Miriam Warne owned ground leases on several properties in California, which she and her late husband held through five separate LLCs. Prior to her death, Miriam transferred fractional interests in four of the five LLCs to her children and grandchildren but retained 100% ownership over Royal Gardens LLC (“Royal Gardens”) through her revocable trust. Upon her death, Miriam left 75% of her interest in Royal Gardens to the Warne Family Charitable Foundation (“Foundation”), and the remaining 25% to St. John’s Lutheran Church (“Church”).
On the timely filed Form 706, the estate reported the date of death value for Warne Family Trust’s 100% ownership interest in Royal Gardens as $25,600,000. It also reported a corresponding charitable deduction of $19,200,000 for the gift of its 75% interest in Royal Gardens to the Foundation, and a deduction of $6,400,000 for the gift of its 25% interest to the Church. The Commissioner issued a notice of deficiency determining, among other things, a decrease in the estate’s charitable contribution deduction to $21,405,796. 
The Commissioner argued that, because both the Foundation and the Church received only a partial interest in Royal Gardens, lack of control and lack of marketability discounts should apply to those gifts. The value of the deduction, the Commissioner argued, should reflect the value received by the charity.
The estate disagreed, arguing that applying valuation discounts to charitable gifts would undermine the public policy encouraging charitable giving. Furthermore, the estate argued that, because it held 100% of the interest in Royal Gardens and gave that 100% to charitable organizations, it was entitled to deduct 100% of the Royal Gardens value.
The Commissioner and the estate both cited the Ninth Circuit case of Ahmanson Foundation v.
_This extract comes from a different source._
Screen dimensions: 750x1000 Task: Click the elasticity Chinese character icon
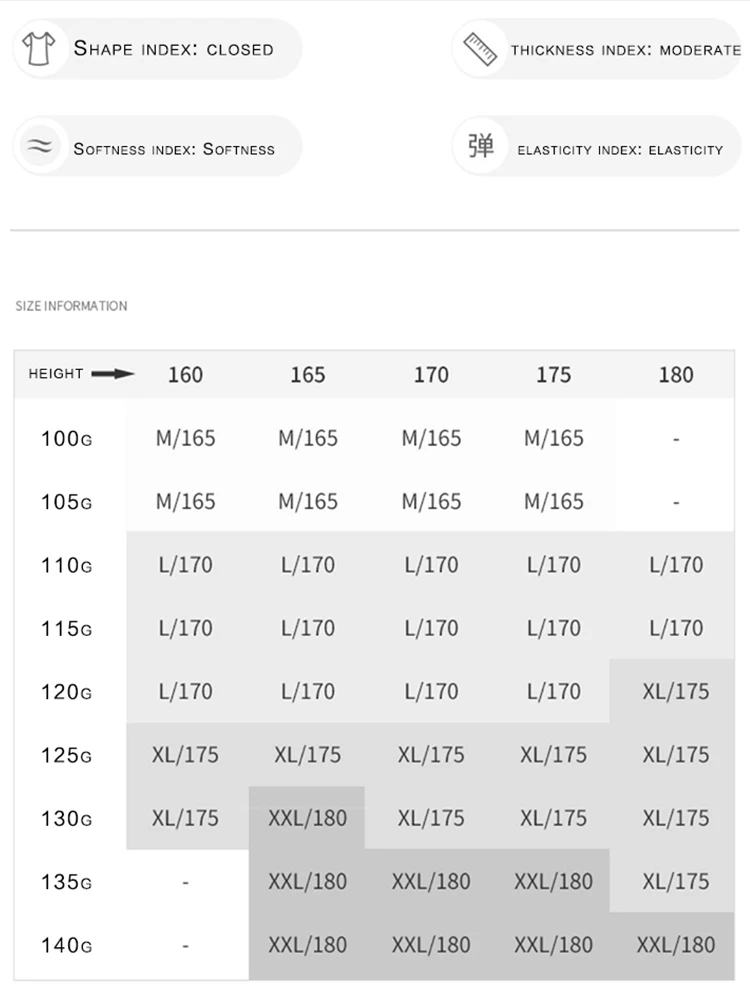[x=481, y=146]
United States as support for their positions. In Ahmanson, the decedent owned 100 shares of a corporation. Upon his death, he gave 99 nonvoting shares to a charitable foundation and one voting share to his son. The Ninth Circuit ruled that the 100 shares were fully includable in the decedent’s estate, but the charitable deduction for the gift of 99 nonvoting shares would be discounted. The Tax Court summarized the Ahmanson ruling by stating that “when valuing charitable contributions, we do not value what an estate contributed; we value what the charitable organizations received.”
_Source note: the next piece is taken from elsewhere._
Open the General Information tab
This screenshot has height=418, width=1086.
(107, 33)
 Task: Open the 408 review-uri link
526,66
The Warne estate argued that, unlike Ahmanson, 100% of the Royal Gardens value was given to charity, and therefore a valuation discount should not apply. The Tax Court disagreed, ruling that it does not matter who receives the majority interest, “it is the value of the property received by the donee that determines the amount of the deduction available to the donor.” The Tax Court went on to uphold the charitable valuation discounts stipulated to by the parties.
This case illustrates the fact that, even when 100% of a decedent’s interest in property passes to charitable beneficiaries, valuation discounts may still apply, resulting in the estate paying some estate tax on such property. Therefore, it is important to think about the structure of the charitable gifts during the planning stage, and to note any split when calculating the actual value of the gift after the decedent’s death. If the decedent had left the interest in the LLC to only one of the charities, it would have received a full charitable deduction, resulting in no estate tax payable with respect to such property.
 The Commissioner disputed the appraised value, the reported valuation discounts, or both, for each of the five LLCs owned by the Warne family. Where these values were disputed, the Tax Court provided a detailed analysis of both the estate’s and the Commissioner’s expert evaluations, and the ultimate determination as to the value and discount of each property in dispute. The valuation of the four LLCs for which no charitable deduction was claimed is not part of this discussion.
 Ahmanson Found. v. United States, 674 F.2d 761 (9th Cir. 1981).